Pilgrims and other groups celebrated thanksgiving after a successful harvest, a victory, a ship’s safe arrival, or another similar occasion. They would thank their God and celebrate their blessings through church services, fasting, communal gatherings, and feasting. Modern celebrations still involve giving thanks, a large dinner, and gathering. Many people also participate in community service, sports, parades, etc.
The first Thanksgiving is generally considered to have happened about October 1621 in Plymouth. Of the fifty-three surviving pilgrims, four were women. They, their daughters, and their servants prepared the food for the feast. The settlers celebrated for three days following the first harvest. At some point, their noise attracted the nearby Wampanoag Native Americans. Ninety joined the feasting and contributed their own foods. This festivity is the image people typically think of when imagining the first Thanksgiving.
There was an earlier celebration in 1619 by English settlers in Virginia. Jamestown, the first permanent colony in America, regularly celebrated thanksgiving. Theirs was the first government to establish Thanksgiving as an annual holiday.
Several presidents attempted to establish Thanksgiving as a national holiday and give it a specific date. President Lincoln finally set it in November and President Grant made it an annual federal holiday.
President Lincoln, 1863, declared "Thanksgiving and Praise to our beneficent Father who dwelleth in the Heavens" and called for Americans in the midst of a civil war to "with humble penitence for our national perverseness and disobedience...fervently implore the interposition of the Almighty hand to heal the wounds of the nation..."
President Kennedy, 1963, said "Over three centuries ago, our forefathers in Virginia and in Massachusetts, far from home in a lonely wilderness, set aside a time of thanksgiving. On the appointed day, they gave reverent thanks for their safety, for the health of their children, for the fertility of their fields, for the love which bound them together and for the faith which united them with their God."
Thanksgiving today is celebrated across the country, regardless of religious belief. It is still a federal holiday, with many businesses closed in recognition.
There are about three hundred thirty-three million people in the United States. Since only about five million are Native Americans, over 98% of the American population can trace their family tree back to an immigrant. Our grandparents and their grandparents have been celebrating Thanksgiving for generations.
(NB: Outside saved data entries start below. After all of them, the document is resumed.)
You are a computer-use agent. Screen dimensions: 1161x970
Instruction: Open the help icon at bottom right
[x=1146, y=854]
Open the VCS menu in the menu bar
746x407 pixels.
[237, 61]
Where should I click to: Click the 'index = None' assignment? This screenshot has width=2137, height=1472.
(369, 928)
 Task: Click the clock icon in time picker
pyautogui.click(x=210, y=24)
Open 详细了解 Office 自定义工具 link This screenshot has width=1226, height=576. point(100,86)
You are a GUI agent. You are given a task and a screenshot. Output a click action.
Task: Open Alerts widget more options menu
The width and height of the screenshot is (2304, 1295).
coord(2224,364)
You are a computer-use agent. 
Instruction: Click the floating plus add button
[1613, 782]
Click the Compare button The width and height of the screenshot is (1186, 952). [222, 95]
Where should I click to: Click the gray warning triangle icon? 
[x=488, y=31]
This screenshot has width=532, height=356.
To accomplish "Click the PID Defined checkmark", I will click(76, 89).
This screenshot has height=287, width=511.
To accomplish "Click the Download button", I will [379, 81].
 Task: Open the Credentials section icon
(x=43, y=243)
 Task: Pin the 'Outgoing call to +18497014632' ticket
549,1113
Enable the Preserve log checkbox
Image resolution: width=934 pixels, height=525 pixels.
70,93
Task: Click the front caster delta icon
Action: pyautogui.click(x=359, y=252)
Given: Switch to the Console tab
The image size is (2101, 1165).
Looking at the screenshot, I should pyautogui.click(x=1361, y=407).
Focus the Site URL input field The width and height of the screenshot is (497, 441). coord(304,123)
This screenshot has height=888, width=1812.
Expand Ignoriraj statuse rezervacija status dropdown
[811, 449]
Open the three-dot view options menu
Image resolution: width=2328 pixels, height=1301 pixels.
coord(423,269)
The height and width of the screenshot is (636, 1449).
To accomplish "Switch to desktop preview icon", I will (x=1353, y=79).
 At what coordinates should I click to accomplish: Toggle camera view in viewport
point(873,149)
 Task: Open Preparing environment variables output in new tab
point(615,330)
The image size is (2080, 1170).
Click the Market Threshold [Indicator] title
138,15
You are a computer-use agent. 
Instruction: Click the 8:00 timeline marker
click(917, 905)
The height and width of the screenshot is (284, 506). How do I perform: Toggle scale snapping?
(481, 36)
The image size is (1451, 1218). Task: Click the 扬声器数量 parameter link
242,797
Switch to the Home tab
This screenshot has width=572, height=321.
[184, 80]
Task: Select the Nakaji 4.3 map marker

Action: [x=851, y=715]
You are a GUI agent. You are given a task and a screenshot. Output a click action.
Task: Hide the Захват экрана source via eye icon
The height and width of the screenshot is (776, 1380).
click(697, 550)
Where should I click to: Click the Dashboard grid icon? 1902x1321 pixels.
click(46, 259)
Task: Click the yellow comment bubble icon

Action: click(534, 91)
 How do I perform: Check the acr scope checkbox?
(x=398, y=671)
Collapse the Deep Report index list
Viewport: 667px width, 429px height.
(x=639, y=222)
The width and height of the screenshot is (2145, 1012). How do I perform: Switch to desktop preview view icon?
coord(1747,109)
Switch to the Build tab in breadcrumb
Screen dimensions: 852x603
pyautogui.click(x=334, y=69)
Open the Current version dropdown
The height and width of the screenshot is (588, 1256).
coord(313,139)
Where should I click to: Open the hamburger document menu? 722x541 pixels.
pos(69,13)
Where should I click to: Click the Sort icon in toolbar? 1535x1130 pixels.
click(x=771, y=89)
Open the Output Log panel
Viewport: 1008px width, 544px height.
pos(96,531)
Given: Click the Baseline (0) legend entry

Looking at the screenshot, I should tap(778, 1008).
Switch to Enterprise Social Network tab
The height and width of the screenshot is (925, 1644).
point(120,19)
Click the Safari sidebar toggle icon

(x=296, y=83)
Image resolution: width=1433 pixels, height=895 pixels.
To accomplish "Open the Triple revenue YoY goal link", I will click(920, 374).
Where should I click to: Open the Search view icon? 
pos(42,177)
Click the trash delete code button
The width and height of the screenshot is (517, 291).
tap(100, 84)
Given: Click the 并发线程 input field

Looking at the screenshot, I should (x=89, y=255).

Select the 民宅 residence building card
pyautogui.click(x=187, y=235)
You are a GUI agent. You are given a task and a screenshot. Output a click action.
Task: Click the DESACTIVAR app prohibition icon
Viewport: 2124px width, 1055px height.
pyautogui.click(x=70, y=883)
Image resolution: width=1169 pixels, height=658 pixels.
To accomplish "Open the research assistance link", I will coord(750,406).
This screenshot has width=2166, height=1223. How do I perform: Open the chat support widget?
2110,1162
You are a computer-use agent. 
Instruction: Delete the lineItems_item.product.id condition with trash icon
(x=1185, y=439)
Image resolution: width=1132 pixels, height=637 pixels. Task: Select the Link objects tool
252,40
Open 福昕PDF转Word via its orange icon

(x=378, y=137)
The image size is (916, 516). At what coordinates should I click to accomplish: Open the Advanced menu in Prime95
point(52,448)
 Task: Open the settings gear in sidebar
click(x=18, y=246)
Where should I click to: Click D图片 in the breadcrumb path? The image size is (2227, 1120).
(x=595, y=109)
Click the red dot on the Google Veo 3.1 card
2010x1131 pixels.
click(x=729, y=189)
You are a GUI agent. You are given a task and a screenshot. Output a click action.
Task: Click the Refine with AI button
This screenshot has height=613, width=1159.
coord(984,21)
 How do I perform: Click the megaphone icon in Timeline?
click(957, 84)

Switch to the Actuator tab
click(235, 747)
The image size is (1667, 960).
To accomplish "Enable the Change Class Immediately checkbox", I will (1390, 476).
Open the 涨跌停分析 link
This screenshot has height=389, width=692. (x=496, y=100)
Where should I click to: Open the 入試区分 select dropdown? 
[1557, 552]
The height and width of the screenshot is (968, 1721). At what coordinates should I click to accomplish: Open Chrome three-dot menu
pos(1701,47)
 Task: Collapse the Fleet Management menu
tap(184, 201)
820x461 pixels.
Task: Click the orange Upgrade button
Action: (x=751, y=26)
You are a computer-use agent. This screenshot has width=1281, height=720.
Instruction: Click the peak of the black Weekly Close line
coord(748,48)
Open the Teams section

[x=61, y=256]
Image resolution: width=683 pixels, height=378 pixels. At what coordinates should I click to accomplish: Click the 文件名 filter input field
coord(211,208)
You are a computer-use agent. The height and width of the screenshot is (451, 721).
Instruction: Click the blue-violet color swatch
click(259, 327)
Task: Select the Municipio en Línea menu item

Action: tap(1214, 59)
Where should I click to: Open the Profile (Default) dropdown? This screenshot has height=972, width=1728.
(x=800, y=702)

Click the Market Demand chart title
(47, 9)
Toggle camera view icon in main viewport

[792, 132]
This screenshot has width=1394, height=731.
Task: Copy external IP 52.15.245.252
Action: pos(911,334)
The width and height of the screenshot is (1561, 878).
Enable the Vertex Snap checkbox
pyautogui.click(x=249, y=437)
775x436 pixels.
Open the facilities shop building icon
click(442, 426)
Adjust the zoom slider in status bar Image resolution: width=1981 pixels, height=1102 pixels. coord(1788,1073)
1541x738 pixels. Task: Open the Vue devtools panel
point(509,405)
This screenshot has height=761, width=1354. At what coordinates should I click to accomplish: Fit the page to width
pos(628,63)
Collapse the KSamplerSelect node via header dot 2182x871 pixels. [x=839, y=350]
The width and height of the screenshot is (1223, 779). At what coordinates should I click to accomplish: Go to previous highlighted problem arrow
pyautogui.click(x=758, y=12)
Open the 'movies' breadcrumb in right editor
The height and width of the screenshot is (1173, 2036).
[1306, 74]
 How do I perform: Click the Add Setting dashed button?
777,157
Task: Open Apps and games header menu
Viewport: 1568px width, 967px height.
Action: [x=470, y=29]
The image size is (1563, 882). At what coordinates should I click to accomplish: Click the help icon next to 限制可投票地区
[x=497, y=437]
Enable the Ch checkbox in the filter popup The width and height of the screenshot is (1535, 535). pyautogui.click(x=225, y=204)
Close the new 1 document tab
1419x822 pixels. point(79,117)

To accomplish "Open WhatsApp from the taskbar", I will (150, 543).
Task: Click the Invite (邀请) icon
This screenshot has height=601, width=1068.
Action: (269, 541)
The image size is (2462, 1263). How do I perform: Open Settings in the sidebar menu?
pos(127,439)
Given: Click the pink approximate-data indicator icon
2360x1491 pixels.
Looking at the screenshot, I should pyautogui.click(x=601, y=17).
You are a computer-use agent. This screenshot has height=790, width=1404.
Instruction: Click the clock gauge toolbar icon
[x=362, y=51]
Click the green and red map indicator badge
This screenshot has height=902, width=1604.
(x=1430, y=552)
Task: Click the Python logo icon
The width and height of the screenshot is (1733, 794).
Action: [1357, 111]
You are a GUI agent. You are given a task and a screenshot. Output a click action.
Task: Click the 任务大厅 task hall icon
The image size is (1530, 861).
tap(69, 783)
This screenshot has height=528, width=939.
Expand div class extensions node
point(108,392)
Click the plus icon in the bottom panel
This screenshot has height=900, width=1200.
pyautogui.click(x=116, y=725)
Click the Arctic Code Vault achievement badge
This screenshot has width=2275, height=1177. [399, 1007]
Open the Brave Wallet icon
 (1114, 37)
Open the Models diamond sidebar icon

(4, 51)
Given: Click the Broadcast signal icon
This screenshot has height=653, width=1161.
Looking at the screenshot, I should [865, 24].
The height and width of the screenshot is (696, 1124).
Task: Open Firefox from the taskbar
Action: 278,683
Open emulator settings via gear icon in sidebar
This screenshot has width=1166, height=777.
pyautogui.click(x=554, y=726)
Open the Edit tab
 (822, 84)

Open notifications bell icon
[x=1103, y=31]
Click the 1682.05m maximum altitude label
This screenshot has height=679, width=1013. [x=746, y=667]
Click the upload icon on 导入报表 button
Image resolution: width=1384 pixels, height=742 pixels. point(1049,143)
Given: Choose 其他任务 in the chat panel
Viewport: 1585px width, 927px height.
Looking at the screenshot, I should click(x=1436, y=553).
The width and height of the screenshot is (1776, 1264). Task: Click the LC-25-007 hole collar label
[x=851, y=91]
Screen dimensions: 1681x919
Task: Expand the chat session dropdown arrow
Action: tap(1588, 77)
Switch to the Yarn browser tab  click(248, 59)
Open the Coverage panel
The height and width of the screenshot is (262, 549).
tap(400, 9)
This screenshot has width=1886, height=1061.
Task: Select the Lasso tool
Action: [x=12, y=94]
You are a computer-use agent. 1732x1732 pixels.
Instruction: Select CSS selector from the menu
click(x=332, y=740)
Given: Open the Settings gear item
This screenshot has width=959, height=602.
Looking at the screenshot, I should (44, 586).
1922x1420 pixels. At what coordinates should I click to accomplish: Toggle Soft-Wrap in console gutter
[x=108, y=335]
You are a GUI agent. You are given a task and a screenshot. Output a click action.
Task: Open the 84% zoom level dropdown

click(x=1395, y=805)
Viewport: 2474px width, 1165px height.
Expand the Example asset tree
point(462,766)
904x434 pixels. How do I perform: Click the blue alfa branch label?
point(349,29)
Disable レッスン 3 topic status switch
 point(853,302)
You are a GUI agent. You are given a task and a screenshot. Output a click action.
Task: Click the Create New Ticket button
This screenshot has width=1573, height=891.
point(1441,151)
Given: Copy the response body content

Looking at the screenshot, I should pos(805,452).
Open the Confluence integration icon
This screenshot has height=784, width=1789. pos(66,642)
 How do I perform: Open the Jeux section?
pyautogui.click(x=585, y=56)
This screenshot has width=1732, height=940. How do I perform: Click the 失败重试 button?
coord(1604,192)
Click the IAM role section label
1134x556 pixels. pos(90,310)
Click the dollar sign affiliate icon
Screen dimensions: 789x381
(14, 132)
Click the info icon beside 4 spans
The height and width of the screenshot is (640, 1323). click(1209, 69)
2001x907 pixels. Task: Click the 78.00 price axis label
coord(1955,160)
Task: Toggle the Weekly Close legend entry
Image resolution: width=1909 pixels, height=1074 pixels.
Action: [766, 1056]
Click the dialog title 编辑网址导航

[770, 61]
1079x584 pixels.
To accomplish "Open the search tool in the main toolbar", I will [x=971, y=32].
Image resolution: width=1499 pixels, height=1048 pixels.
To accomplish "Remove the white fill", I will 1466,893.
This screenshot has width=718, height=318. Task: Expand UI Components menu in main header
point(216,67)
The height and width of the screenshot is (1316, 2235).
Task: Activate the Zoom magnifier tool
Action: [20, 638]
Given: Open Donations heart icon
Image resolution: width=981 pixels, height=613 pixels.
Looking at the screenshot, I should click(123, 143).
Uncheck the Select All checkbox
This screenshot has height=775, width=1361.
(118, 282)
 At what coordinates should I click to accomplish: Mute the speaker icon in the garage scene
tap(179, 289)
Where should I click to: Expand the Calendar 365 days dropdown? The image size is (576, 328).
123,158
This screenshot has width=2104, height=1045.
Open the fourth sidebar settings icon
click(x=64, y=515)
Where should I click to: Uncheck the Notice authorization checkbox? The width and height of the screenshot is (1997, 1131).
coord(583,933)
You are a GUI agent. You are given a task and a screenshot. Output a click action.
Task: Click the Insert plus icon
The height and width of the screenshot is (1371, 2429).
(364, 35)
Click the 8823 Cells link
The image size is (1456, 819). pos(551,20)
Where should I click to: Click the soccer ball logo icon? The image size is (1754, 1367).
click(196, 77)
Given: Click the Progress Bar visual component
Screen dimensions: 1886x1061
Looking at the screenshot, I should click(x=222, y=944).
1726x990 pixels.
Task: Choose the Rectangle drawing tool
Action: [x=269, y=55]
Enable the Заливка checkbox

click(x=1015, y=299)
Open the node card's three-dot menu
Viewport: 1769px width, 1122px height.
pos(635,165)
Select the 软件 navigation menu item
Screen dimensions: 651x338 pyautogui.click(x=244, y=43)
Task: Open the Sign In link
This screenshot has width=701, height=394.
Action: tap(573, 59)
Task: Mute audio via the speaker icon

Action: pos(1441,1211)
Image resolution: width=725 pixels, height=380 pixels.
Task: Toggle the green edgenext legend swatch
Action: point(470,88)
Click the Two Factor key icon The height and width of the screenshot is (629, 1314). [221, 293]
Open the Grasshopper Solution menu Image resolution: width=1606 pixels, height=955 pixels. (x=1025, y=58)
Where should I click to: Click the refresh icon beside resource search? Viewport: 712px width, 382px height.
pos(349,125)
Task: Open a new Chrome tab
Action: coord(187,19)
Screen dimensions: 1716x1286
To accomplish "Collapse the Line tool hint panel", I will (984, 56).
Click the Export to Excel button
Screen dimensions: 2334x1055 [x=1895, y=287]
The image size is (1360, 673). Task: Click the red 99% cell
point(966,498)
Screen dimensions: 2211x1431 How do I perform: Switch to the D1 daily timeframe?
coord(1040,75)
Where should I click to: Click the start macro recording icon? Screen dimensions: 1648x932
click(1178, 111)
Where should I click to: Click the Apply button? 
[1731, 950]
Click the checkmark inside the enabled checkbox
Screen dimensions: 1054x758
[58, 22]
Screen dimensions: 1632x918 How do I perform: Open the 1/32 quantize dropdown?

In our time, the day starts with an hours-long parade, an annual football game, and popular, themed movies. Some families start cooking days before Thanksgiving Thursday. The dinner typically centers around turkey, with sides of potato, gravy, cranberry, bread, a favored green vegetable, and pie.
During the Great Depression, our grandparents had to get creative. They cooked older chickens slowly in moisture to soften the tough bird or rolled cheap steaks around stuffing to simulate the more expensive duck. Rice and potatoes were used to make food more filling. Gelatins, canned vegetables, and local foods made new and old recipes cheaper.
The first Macy’s Parade was in 1924. After living through the first world war, they celebrated with a parade using live elephants and camels from the New York Zoo. In 1927, our great-grandparents started using the huge balloons we would recognize. The parade continues today, including floats, even larger balloons, celebrities, and high school marching bands.
While one generation experienced the first Thanksgiving parade, their grandparents had the first Thanksgiving football game; it was in 1876, a decade after the civil war. The game was between Princeton and Yale. As football gained popularity, so did the Thanksgiving game. The tradition our ancestors started lasts through today, with the Detroit Lions and the Dallas Cowboys playing every Thanksgiving.
It was only a decade before the start of Thanksgiving football the President and federal government created Thanksgiving as a national holiday. Before then, it seemed our ancestors celebrated sporadically after big events.
George Washington called for a day of “solemn thanksgiving and praise” in 1777 after a military victory, creating the first Thanksgiving that all 13 colonies celebrated together. A 1779 letter from Juliana Smith to her cousin Betsey described a New England Thanksgiving dinner like one our ancestors would have eaten. It included: venison, pork, turkey, pigeon, geese, squash, creamed onion, cauliflower, potatoes, celery, mincemeat pie, pumpkin pie, apple pie, Indian pudding, plum pudding, and cider. It is remarkably similar to the dinner we have two hundred fifty years later.
At some point, your ancestors migrated to America. They found reasons to be grateful and celebrate in their new land, even during economic depressions and war. Traditions have been passed down for centuries. We eat food similar to the food our grandparents ate, gather in ways like our grandparent’s grandparents, and celebrate how our great-great-great-great-grandparents did.